Activity.
An exact reproduction of the records is required. Images must be left out.

Data records.
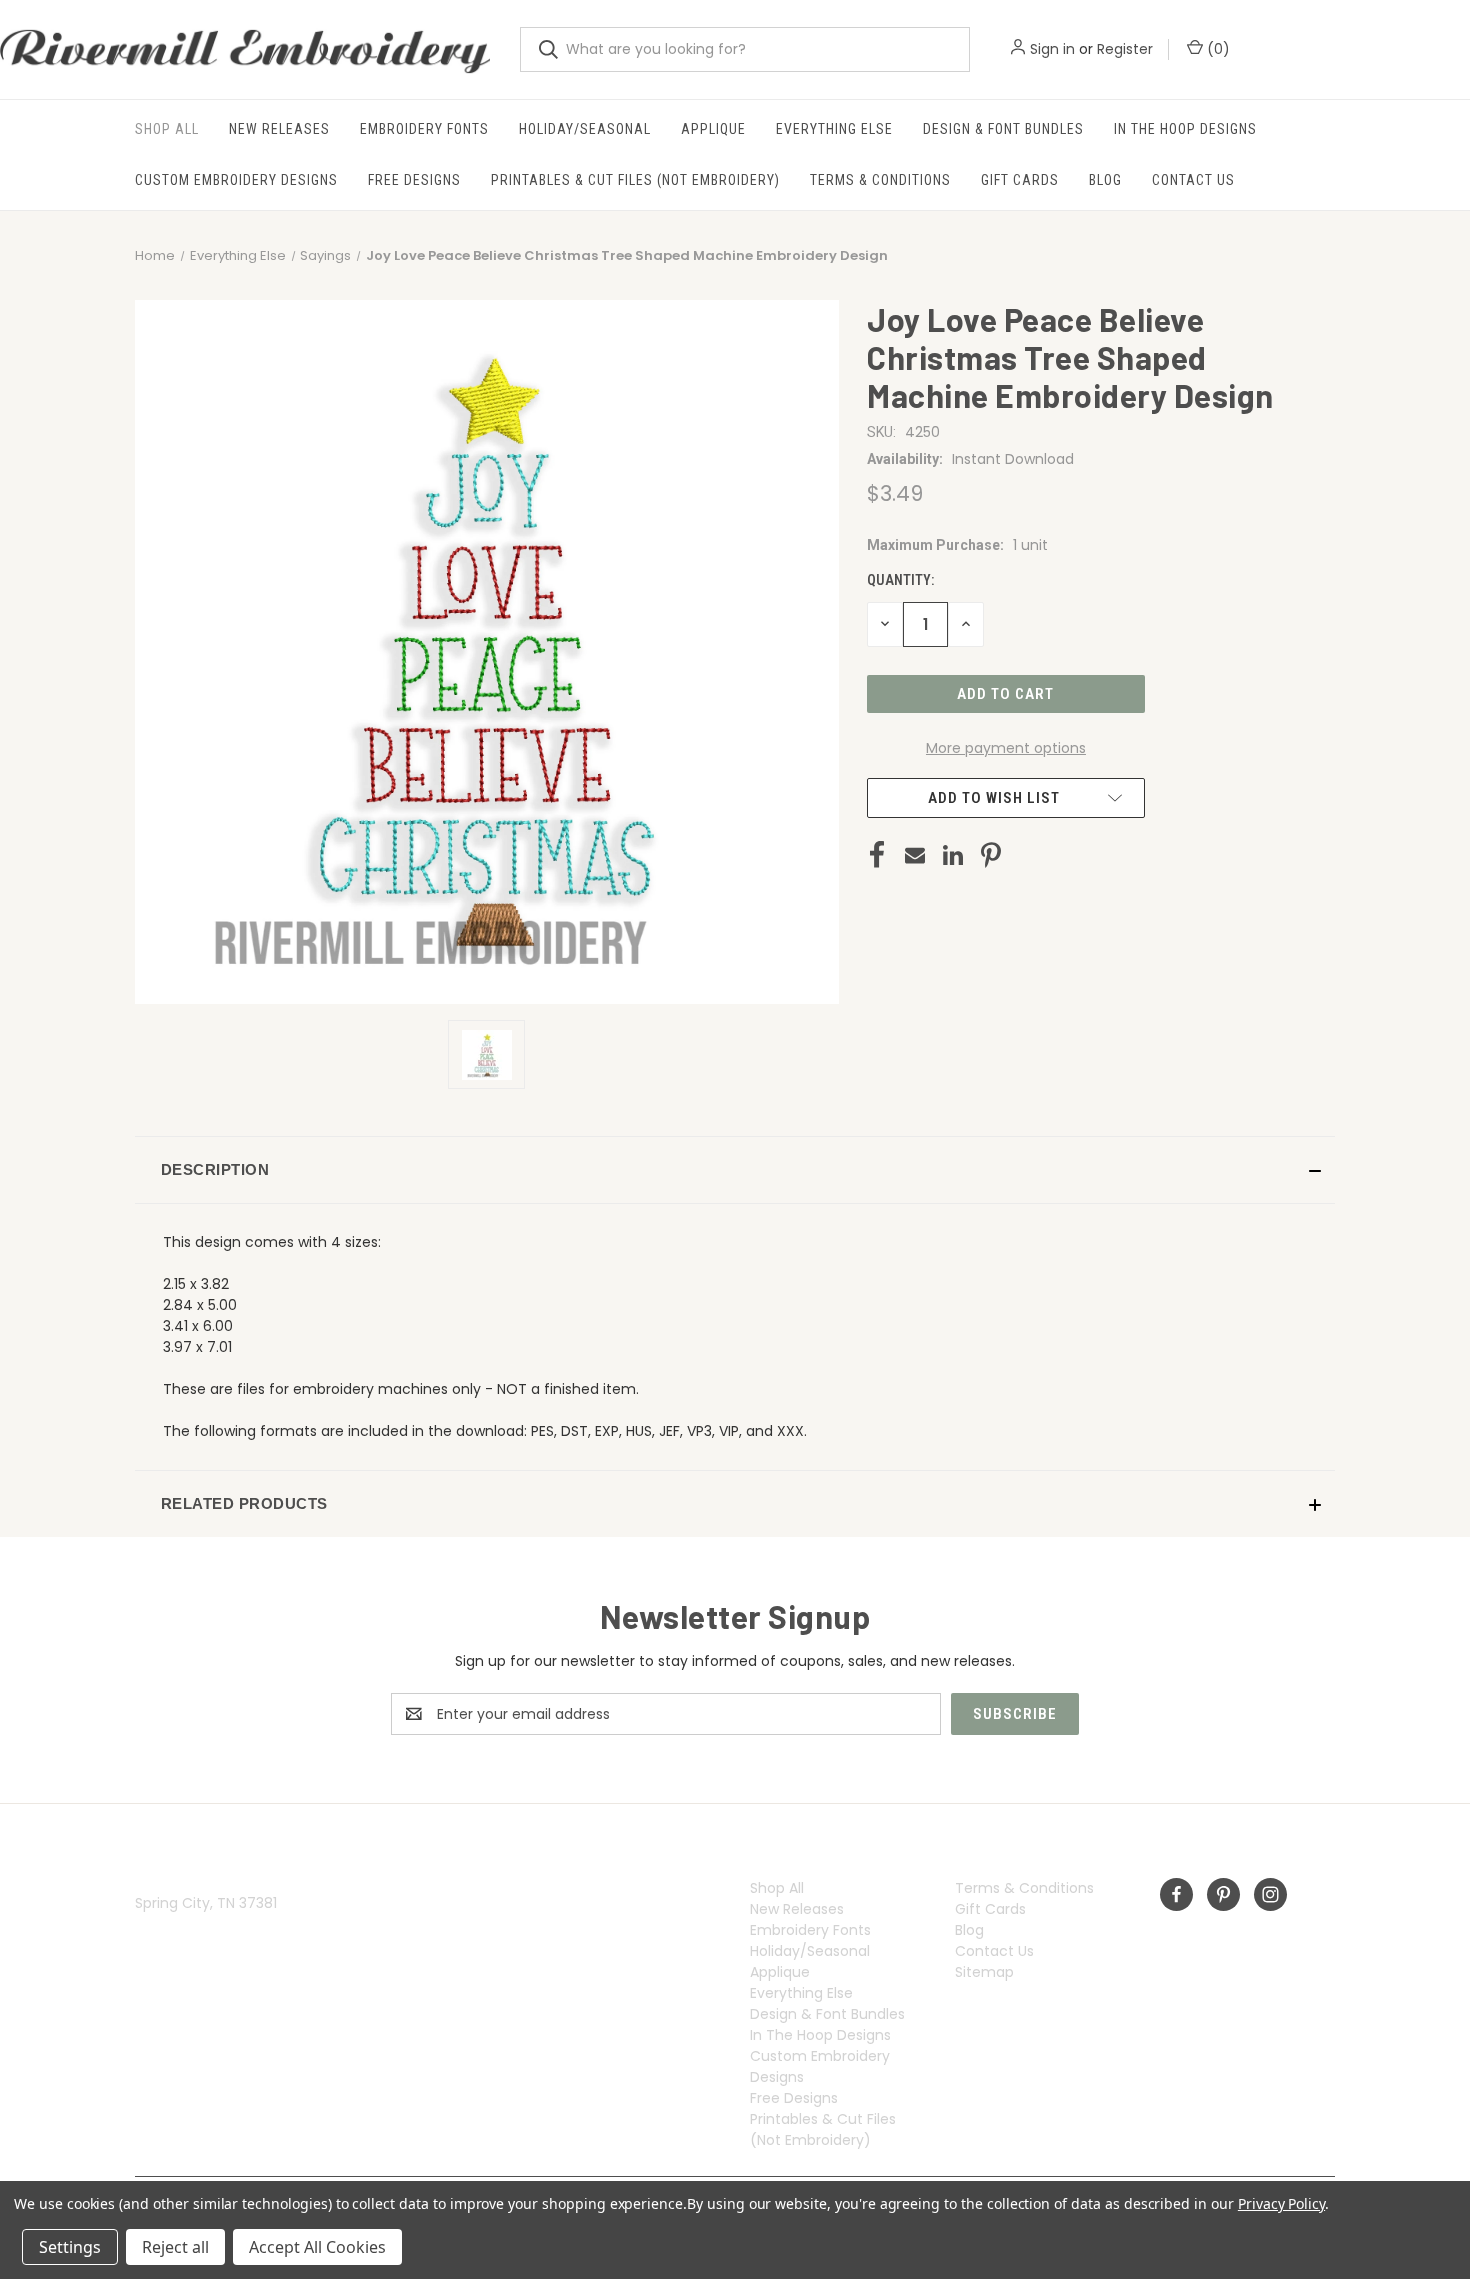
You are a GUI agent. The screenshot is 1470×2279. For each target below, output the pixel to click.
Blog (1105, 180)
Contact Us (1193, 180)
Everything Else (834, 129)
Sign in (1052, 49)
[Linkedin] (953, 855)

Result of the task.
You are a GUI agent. The screenshot is 1470×2279. For each target below, output the pixel to click.
Blog (1105, 180)
Contact Us (1193, 180)
Everything Else (834, 129)
Sign in (1052, 49)
[Linkedin] (953, 855)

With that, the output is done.